The biggest chunk of those jobs are in Lockheed's headquarters in Burbank and the TriStar plant at nearby Palmdale, Calif. Thus when the Senate clerk announced the vote, there was great joy in those towns. Telephone lines were jammed as relatives and friends spread the news. Champagne flowed at the local union halls. Restaurants were crowded for the first time in months. Ever since Lockheed began laying off some 9,000 TriStar workers last winter, local residents had been putting off decisions about whether to buy new cars or refrigerators. Sales-tax receipts in Burbank had fallen 24% from last year, and the hard-pressed city government had been forced to impose a hiring freeze. "Burbank was in a state of suspended animation," said Assistant City Manager James Algie. Agreed Lockheed Spokesman John Dailey: "It was like everyone had exhaled at once --and none of us knew we'd been holding our breath."
Not out of the Woods. A new optimism has also taken over Lockheed's corporate headquarters. The company is now rehiring laid-off workers at a rate of 200 a week. Executives who only the day before the vote had been making apocalyptic warnings of a Lockheed failure were now predicting that the firm might not need all of the $250 million that Congress had underwritten. Just two days after the vote, Lockheed released surprisingly healthy first-half earnings figures: $11.3 million after taxes, up $3.8 million from last year.

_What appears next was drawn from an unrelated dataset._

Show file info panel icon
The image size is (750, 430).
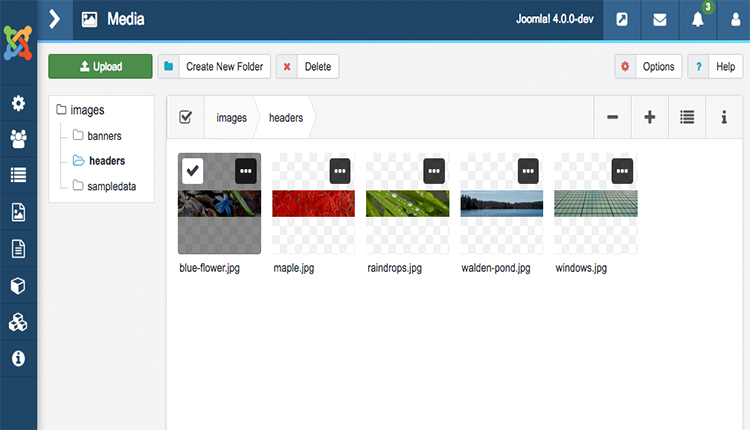click(724, 117)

The formalities of collecting on the loan guarantee should be completed within weeks, but Lockheed has a few other problems to take care of before the company is out of danger. Rolls-Royce engineers must work a few more bugs out of the TriStar's engines. Lockheed salesmen must persuade British European Airways to order at least 20 TriStars, a condition that TWA has specified for retaining its 33-TriStar order. Finally. Lockheed must rejuvenate its TriStar marketing program, which was inactive during the long period of uncertainty over the plane's future. The company has only 103 firm TriStar orders--at least 152 short of the number Lockheed Vice President Charles S. Wagner says the firm must sell to break even on the project. As Lockheed Chairman Dan Haughton said last week in a memo to employees: "We aren't out of the woods yet by a long shot."

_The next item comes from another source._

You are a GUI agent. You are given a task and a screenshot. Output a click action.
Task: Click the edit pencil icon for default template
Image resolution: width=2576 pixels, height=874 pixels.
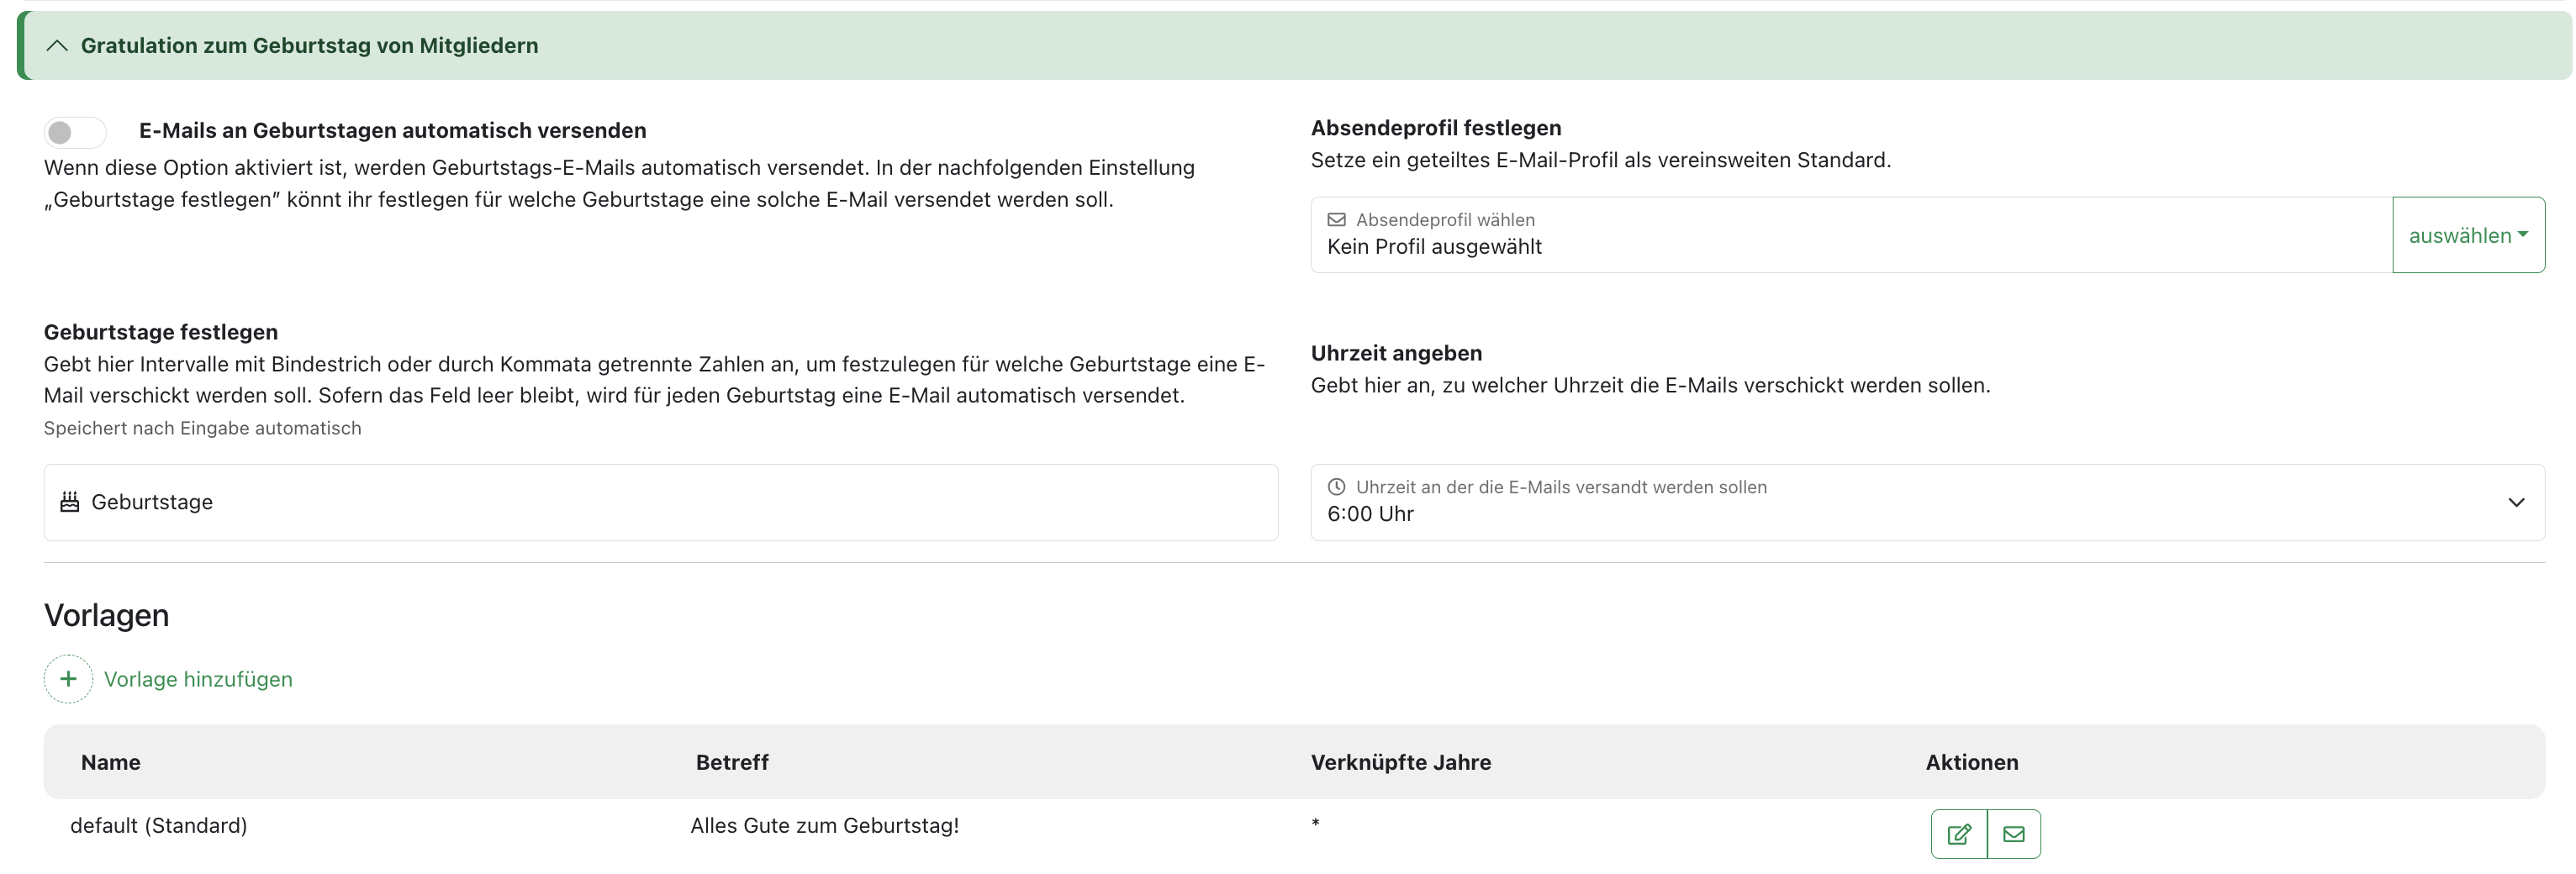[1958, 833]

Paltry Profits. The outlook for the aerospace industry as a whole is even more uncertain. Its biggest clients--the Defense Department, NASA and the airline industry--are all cutting back on expenditures for new equipment. Aftertax profits in the industry were a paltry 2% last year as compared to 4% for manufacturing companies as a whole, and Wall Street analysts say that the aerospace profit outlook for 1971 is just as bleak.

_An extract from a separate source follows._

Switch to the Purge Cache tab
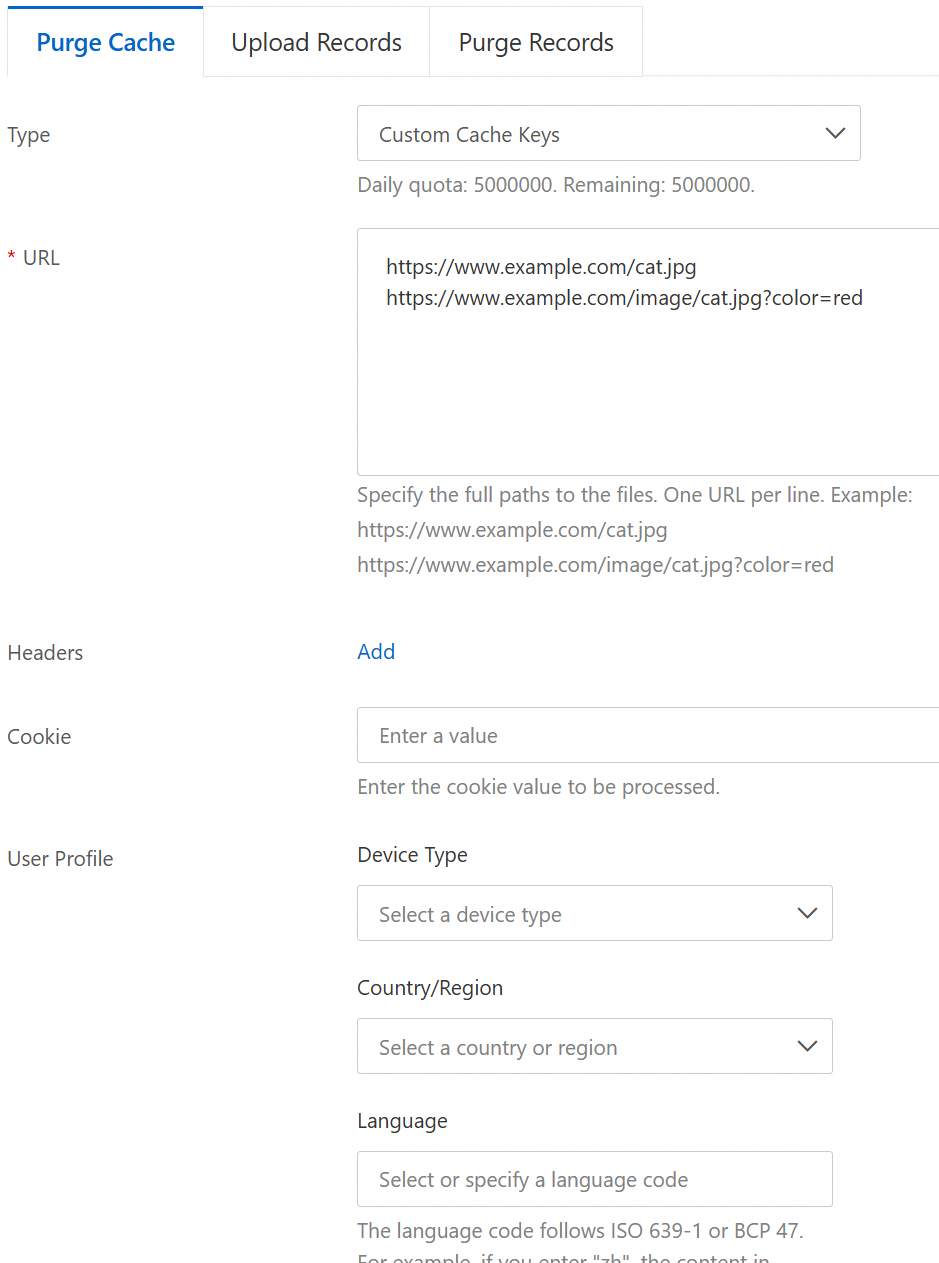The height and width of the screenshot is (1263, 939). [106, 43]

One of the most troubling questions raised by the bailing out of Lockheed is whether the federal action has established a precedent. The measures passed by Congress provide for an emergency loan-guarantee board headed by the Treasury Secretary. The board would have power to guarantee loans of up to $250 million to any firm whose demise would "seriously affect the economy or employment in the nation or any region thereof." Though the intent of Congress was clearly to make Lockheed the sole beneficiary of its action, the precedent may now exist to bail out any number of companies provided that they are important enough and sick enough. Congress may thus find it increasingly difficult to resist pressures from powerful alliances of industry, organized labor, the financial community and local political interests that would like it to come to the rescue of inefficient or mismanaged firms.